Develop an application to demonstrate how the Automotive Industry could harness data to make informed decisions. Demonstrate the use of data analytics in identifying:
- Customer segments
- Most popular car specification combination (engine type, fuel, mileage , etc.)
- Right time to launch a new car, etc.
The user is an automotive OEM (Original Equipment Manufacturer). He wants to gain an understanding of the following pain points:
- Which new car to position in the market for the target audience and what should be the expected sales?
- Should a car be positioned in a Mid SUV range and at what price?

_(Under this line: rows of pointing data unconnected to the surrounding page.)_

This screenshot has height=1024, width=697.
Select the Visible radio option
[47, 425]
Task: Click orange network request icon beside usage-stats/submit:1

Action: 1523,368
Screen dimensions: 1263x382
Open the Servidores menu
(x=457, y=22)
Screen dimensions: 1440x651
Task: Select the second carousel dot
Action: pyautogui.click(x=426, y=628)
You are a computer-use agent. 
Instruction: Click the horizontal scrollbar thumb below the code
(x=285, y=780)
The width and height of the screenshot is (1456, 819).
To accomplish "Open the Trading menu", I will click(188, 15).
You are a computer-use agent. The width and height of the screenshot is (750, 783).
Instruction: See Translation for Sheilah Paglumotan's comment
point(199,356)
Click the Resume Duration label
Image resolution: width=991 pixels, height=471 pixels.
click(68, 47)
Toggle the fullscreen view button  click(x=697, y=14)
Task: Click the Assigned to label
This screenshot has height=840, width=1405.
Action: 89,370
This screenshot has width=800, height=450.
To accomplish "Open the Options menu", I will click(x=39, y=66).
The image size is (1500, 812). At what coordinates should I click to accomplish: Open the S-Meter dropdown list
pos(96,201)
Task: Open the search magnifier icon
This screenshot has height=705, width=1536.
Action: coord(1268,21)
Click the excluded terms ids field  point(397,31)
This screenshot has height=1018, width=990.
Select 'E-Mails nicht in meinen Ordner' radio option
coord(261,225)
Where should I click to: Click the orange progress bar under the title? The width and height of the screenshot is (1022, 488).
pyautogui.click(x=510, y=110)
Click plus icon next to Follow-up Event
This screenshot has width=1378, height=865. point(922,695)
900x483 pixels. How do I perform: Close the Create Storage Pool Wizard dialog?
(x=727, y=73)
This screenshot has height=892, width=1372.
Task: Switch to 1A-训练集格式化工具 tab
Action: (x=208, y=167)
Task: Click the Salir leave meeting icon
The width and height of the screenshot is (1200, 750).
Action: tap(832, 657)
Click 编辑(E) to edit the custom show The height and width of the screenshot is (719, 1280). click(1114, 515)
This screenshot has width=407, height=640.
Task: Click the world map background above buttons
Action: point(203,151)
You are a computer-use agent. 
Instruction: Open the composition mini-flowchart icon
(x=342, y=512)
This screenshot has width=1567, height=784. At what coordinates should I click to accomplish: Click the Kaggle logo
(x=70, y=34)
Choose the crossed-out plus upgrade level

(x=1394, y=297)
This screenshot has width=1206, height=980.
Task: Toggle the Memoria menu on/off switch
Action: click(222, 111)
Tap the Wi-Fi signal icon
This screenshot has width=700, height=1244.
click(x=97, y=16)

- What updates to launch in the existing car models at a variant level or as a revamp? For example:
- Tata Harrier would like to check whether adding a petrol variant will increase the sales
- Hyundai Santro would like to check if they should revamp or upgrade features at variant
- I have divided the program into three weekly sprints with one epic for each sprint
- For the first sprint, the epic is to create a working data science pipeline to meet the requirements of the user problem
- For the second sprint, the epic is to create a working dashboard which will give access to the OEMs to access the dashboard & make queries
- For the third sprint, the epic is to create a dockerized container with the database which can host end to end solution
- JupyterNotebook is used for doing the Data Analysis where we have leverage Clustering and Regression Algorithms
- JupyterNotebook is connected with Django ORM Layer with Pickle files for getting the trained instances of Scaler, PCA (Principal Component Analysis) & K-Means
- JupterNotebook is also connected using Django REST APIs to send the updated aggregated insights over APIs
- Django is used with MongoDB. The key reason to use Django is that it can work on 'pickle' files
- MongoDB provides a very good database to put a lot of unstructured data coming from analytics pipeline
- Angular application is used at the frontend for providing user with a solution framework
- Angular application also leverages REST APIs from Django
- Docker & NGinx helps in better orchestration of the complete solution
- Redis is added in the last sprint to handle the queue management in seprate thread for data analytics pipeline
- Docker (Tested on Docker version 20.10.14)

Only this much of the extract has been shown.